= Bugeja =

Bugeja is a surname originating in the Mediterranean island of Malta. Several locations have the placename According to Cassar the first recorded use was in 1417, a Militia List includes Pinu Bugeja. Old variations are Bugeia, Bugia, Bugeya, Bugeija and Bogeia. The surname can be found in Greece as well, due to immigration, in other variations such as Boutzegia(s) (in Greek Μπουτζέγιας).
One theory states that Bugeja comes from the name of the seaport known as Bougie in the department of Constantine (Algeria). Another states that the surname may be a Maltese form of Sicilian Bug(G)Ea from Greek Boukaios ‘Cowherd Herdsman’ or from Buggia, Salentine And Sicilian Dialects. This explanation may have more merit in as much as the Bugeja coat of arms features a cow under a six-pointed star.

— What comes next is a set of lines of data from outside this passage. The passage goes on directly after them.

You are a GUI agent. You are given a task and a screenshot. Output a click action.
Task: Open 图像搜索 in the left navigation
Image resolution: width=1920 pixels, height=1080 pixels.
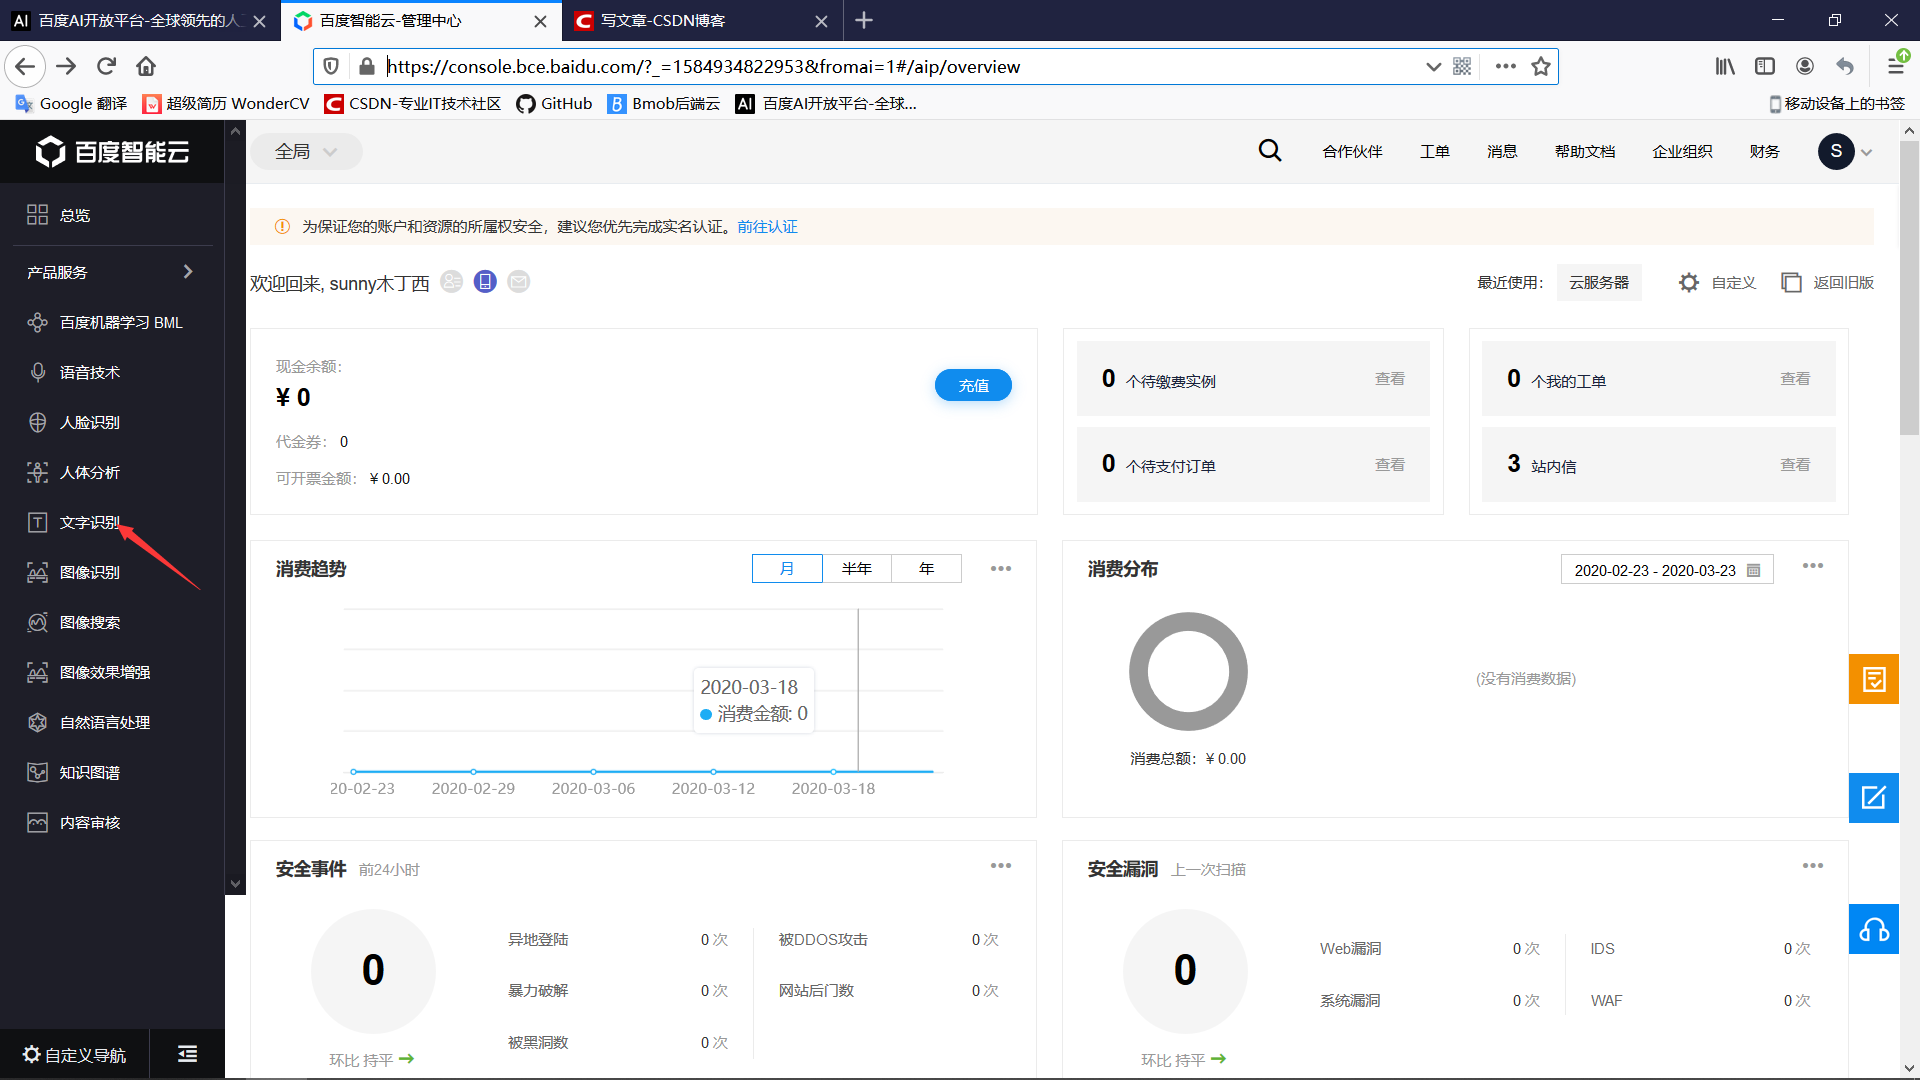click(x=90, y=621)
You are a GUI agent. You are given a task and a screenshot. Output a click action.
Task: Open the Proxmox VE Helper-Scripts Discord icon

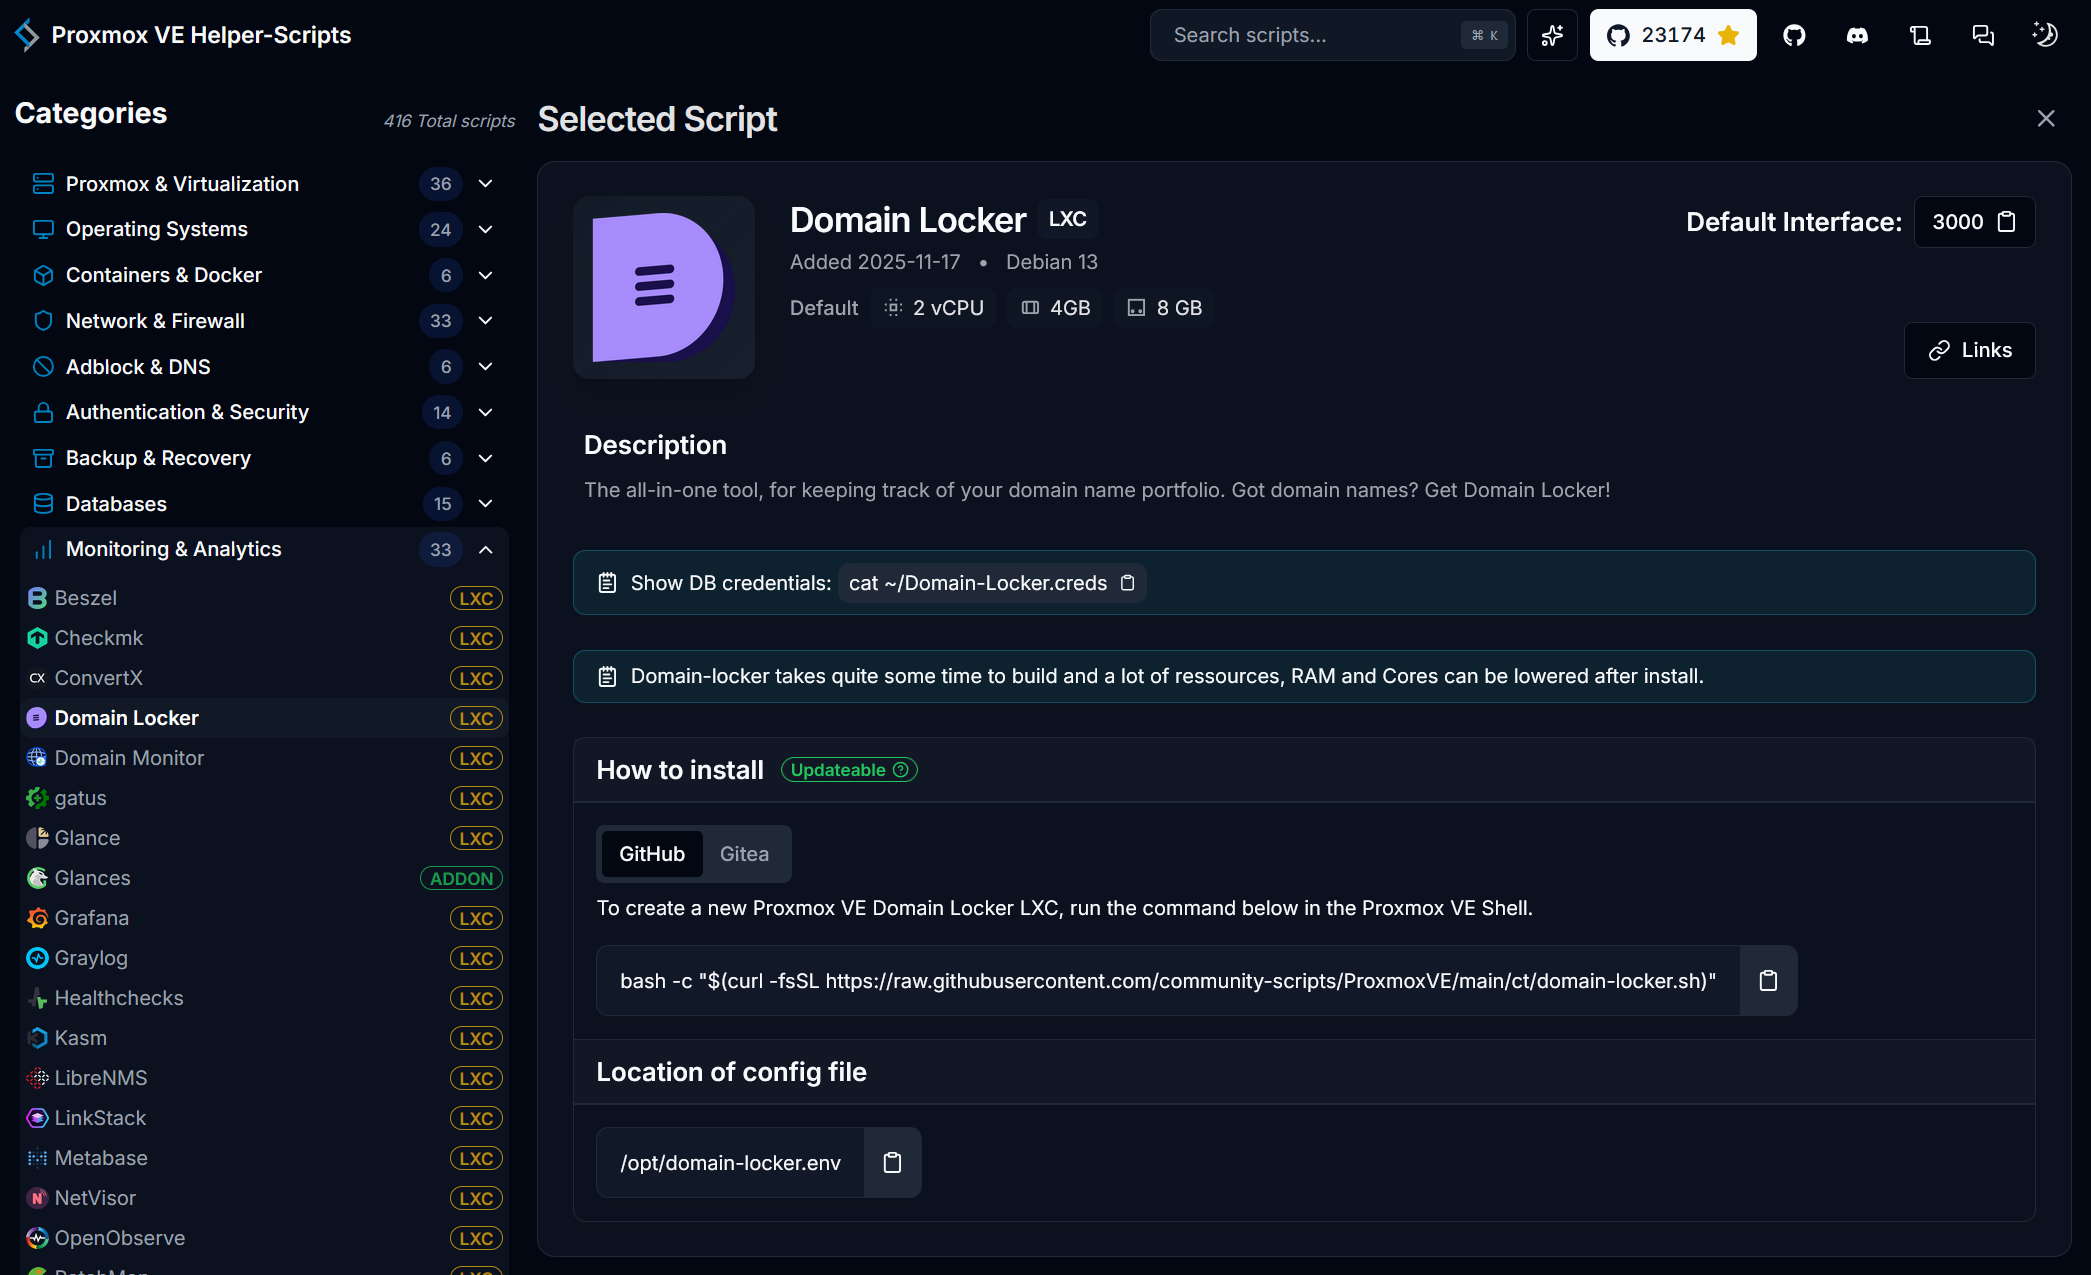(x=1857, y=35)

==Notable persons with that surname==
- Aaron Bugeja, Maltese judge
- Alicia Bugeja Said (born 1987), Maltese politician
- Chad Bugeja - Australian soccer player
- Cordelia Bugeja - British actress, best known for her roles as Melanie Hart in the soap opera Family Affairs
- Danny Bugeja - guitarist, member of Gibraltarian pop rock band Taxi
- David Bugeja - guitarist, member of Maltese Death metal band Beheaded.